KDSE und AGG: Die Katholische Deutsche Studenten-Einigung (KDSE), welche als Zusammenschluss der gesamten katholischen Studentenschaft fungierte, hatte sich ebenfalls im Sinne einer Demokratisierung politisiert und wollte sich ein neues Schwerpunktprogramm geben. Kerstiens war 1969 in den Vorstand der KDSE gewählt worden und sah seine Aufgabe "vor allem darin, die gesellschaftlich-politische Analyse und Handlungsperspektive mit der Botschaft vom Reich Gottes und seiner Gerechtigkeit zu verknüpfen und zugleich die Gemeindeorientierung und damit die innerkirchlichen Reformbemühungen zu verorten".[8] Mit einer solchen inhaltlichen Ausrichtung wurde 1971 auf dem Gemeindevertretertag (GVT) in Würzburg das Schwerpunktprogramm der KDSE beschlossen. Dieses veranlasste bei den Bischöfen Ablehnung, die Einsetzung einer Gutachter-Kommission und bei dieser den mit einer knappen Mehrheit (von 5 zu 4 Stimmen) beschlossenen Vorwurf, die KDSE habe den kirchlichen Auftrag zugunsten "einer rein innerweltlichen Heilslehre" verraten. Daraufhin wurde der KDSE im März 1973 der kirchliche Auftrag aberkannt und die Finanzen für die Geschäftsstelle gesperrt. Um eine überregionale Zusammenarbeit der Studentengemeinden trotzdem zu ermöglichen, wurde vom KDSE-Vorstand für November 1973 ein erneuter GVT einberufen, bei dem die KDSE aufgelöst und ein neuer Zusammenschluss beschlossen wurde, nämlich die "Arbeitsgemeinschaft katholischer Studenten- und Hochschulgemeinden" (AGG). Nach zähen Verhandlungen wurde die AGG von den Bischöfen anerkannt und konnte die Arbeit im Interesse der Studierenden aufnehmen.[9] Allerdings wurde der AGG dann im Jahr 2000 mit fast den gleichen Vorwürfen bezüglich ihrer inhaltlichen Ausrichtung ebenfalls die Anerkennung entzogen, was zu ihrer Auflösung führte.

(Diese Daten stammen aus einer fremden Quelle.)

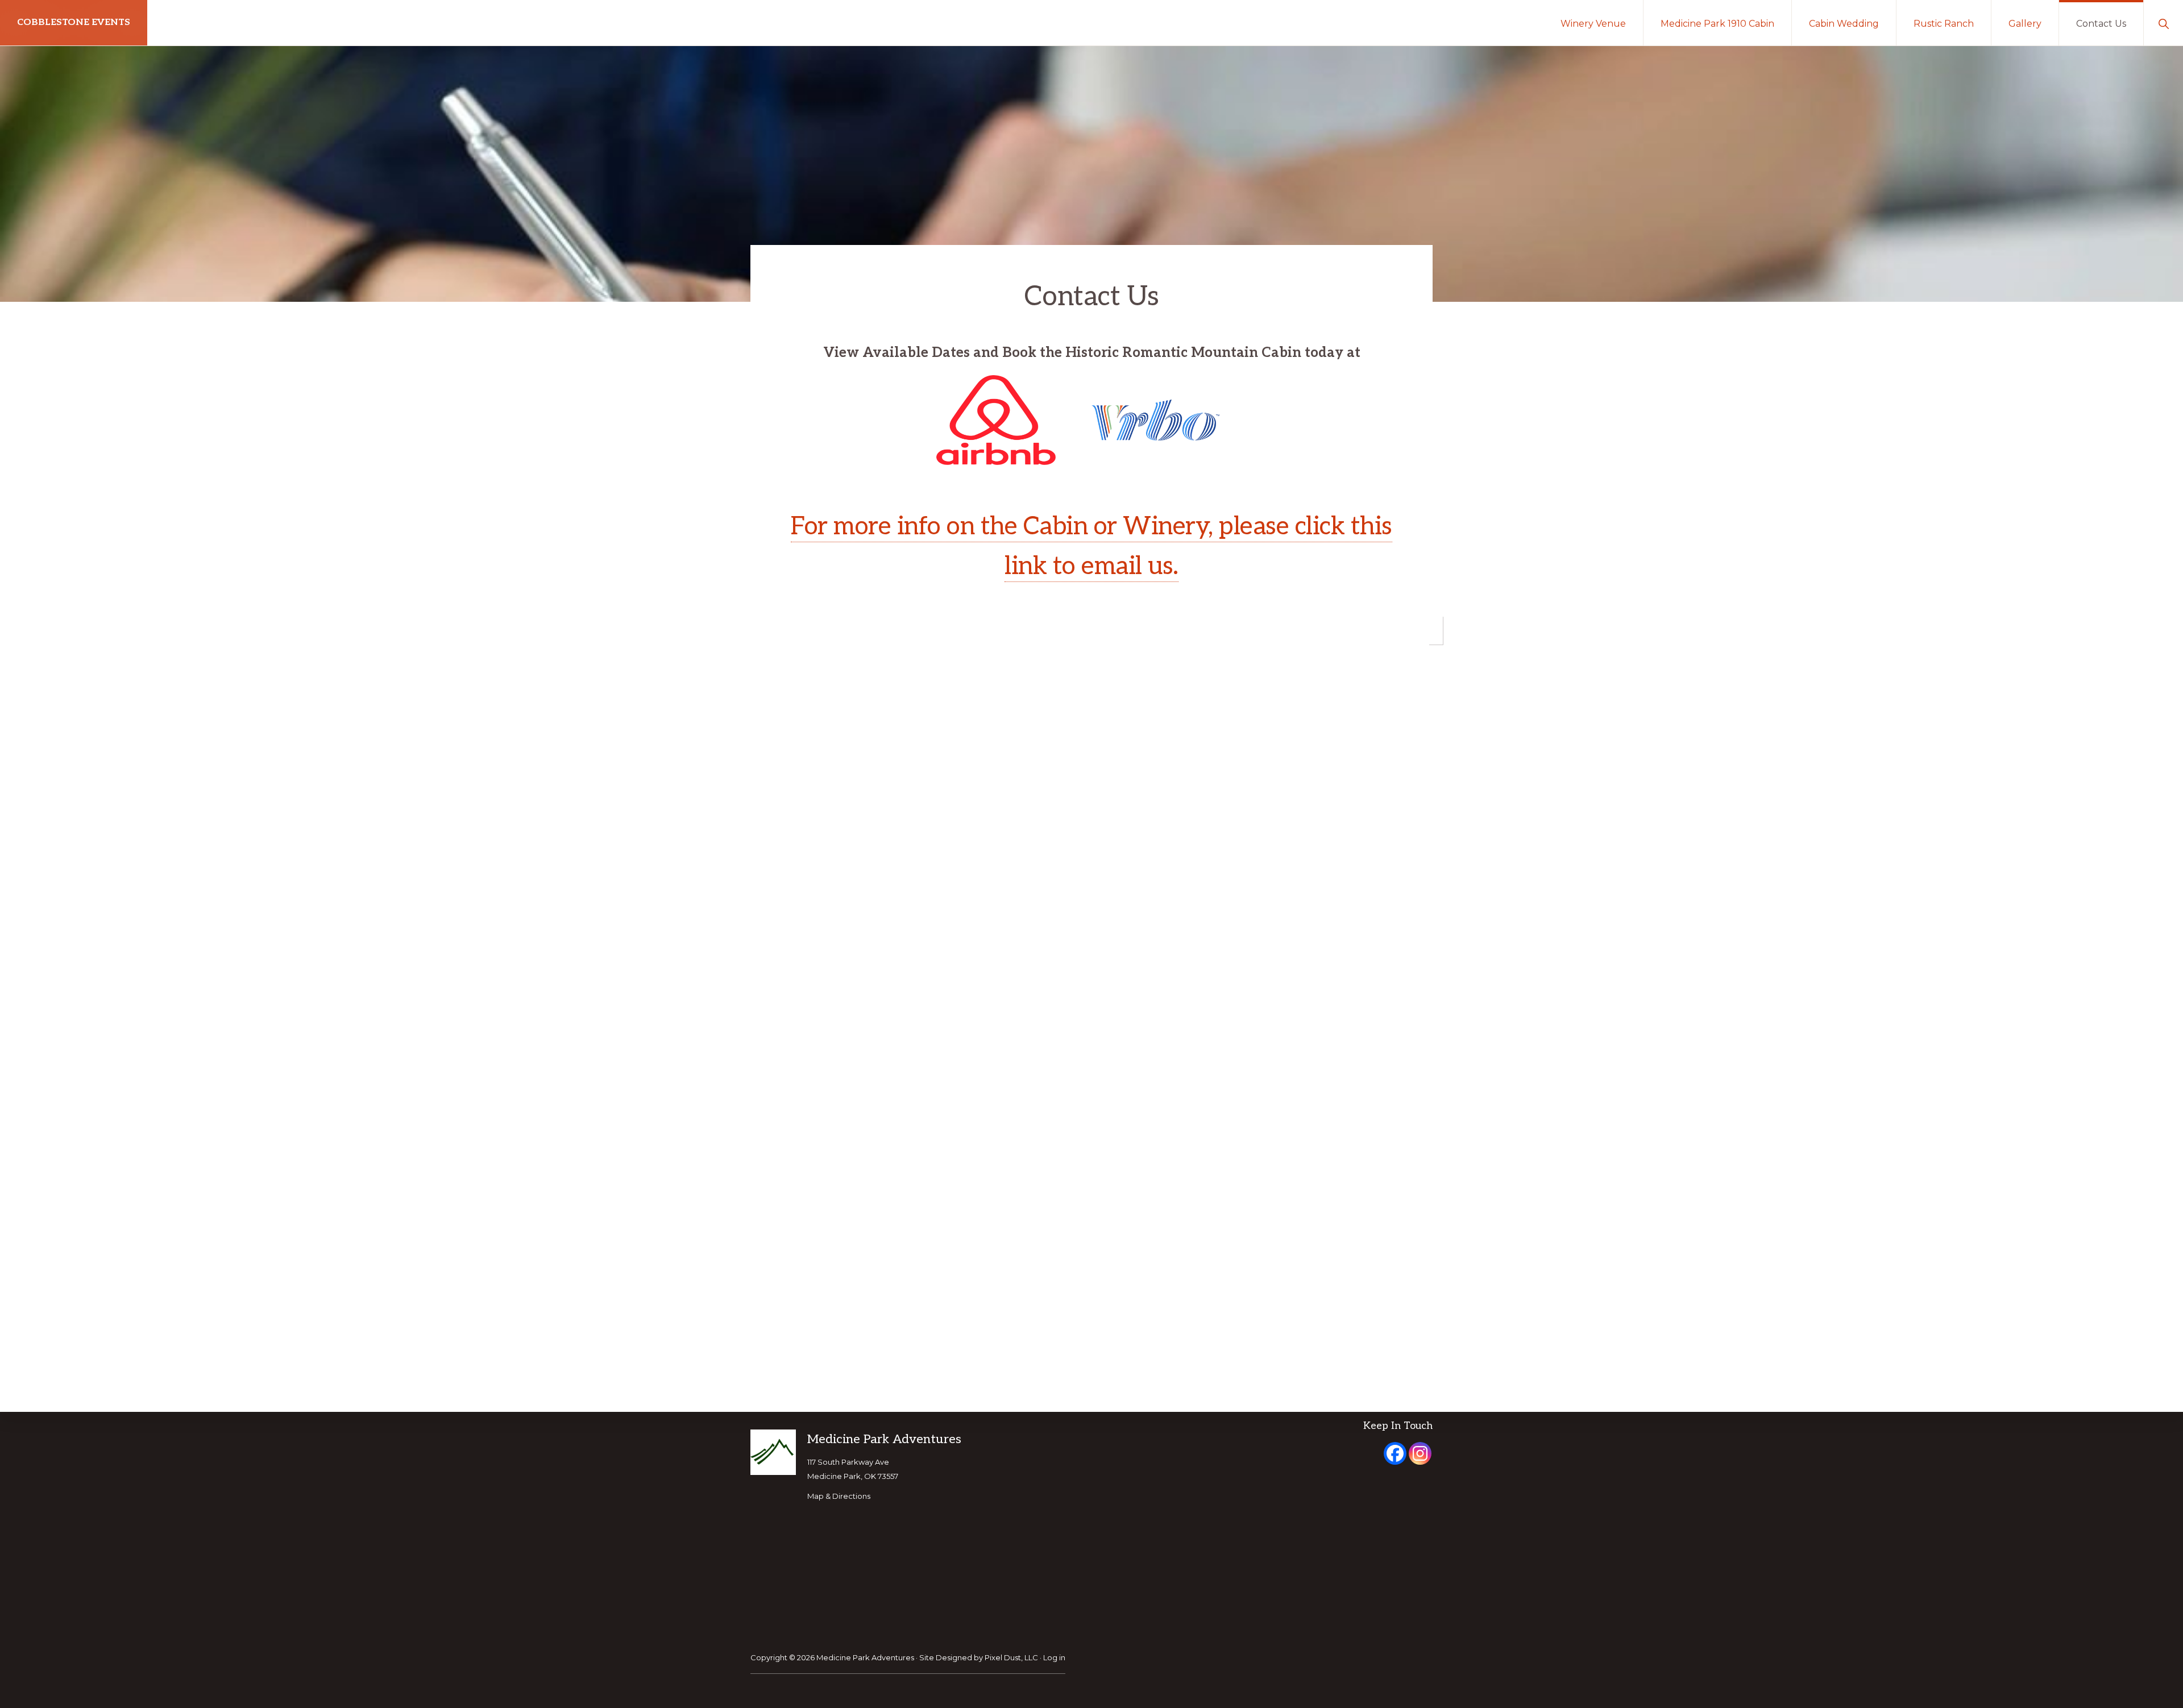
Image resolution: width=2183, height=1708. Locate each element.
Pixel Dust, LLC (1011, 1657)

Nihil obstat: Das theologische und politische Engagement Kerstiens` in den Studentengemeinden wurde nicht zuletzt auch fundiert durch die Ergebnisse seiner Dissertation.[10] In dieser Arbeit hatte er aufgezeigt, dass das Ringen um die Wahrheitsaussagen im Glauben zwar offen bleibt, dass es aber dank der Hoffnungsstruktur unseres Glaubens ohne Angst getragen und voll Vertrauen gelebt werden kann.[11] 1979 wurde Kerstiens, vermittelt über seinen Doktorvater Metz, ein Lehrauftrag an der Universität Münster zum Thema "Systematische Theologie - Einführung in ihre Grundlagen" angeboten. Bei der Anfrage wegen des dafür notwendigen Nihil obstat äußerte der dafür zuständige Bischof Tenhumberg Bedenken wegen der Veröffentlichungen Kerstiens` und bat die Glaubenskommission der Deutschen Bischofskonferenz um ein Gutachten. Kardinal Ratzinger, der Vorsitzende der Kommission, beauftragte daraufhin Hans Urs von Balthasar und Leo Scheffczyk, zwei Professoren, die für ihre pointierte konservative kirchliche Position bekannt sind. Trotz etlicher Verteidigungsschriften von renommierten Theologen, unter anderem auch von Karl Rahner, und eigener Erklärungen seitens Kerstiens` wurde das Nihil obstat nicht erteilt. Erst später, als Kerstiens dieses nicht mehr brauchte, wurde es ihm nach dem Tod von Bischof Tenhumberg von dem mit ihm seit Studienzeiten befreundeten Kapitularvikar Reinhard Lettmann zugesprochen.[12]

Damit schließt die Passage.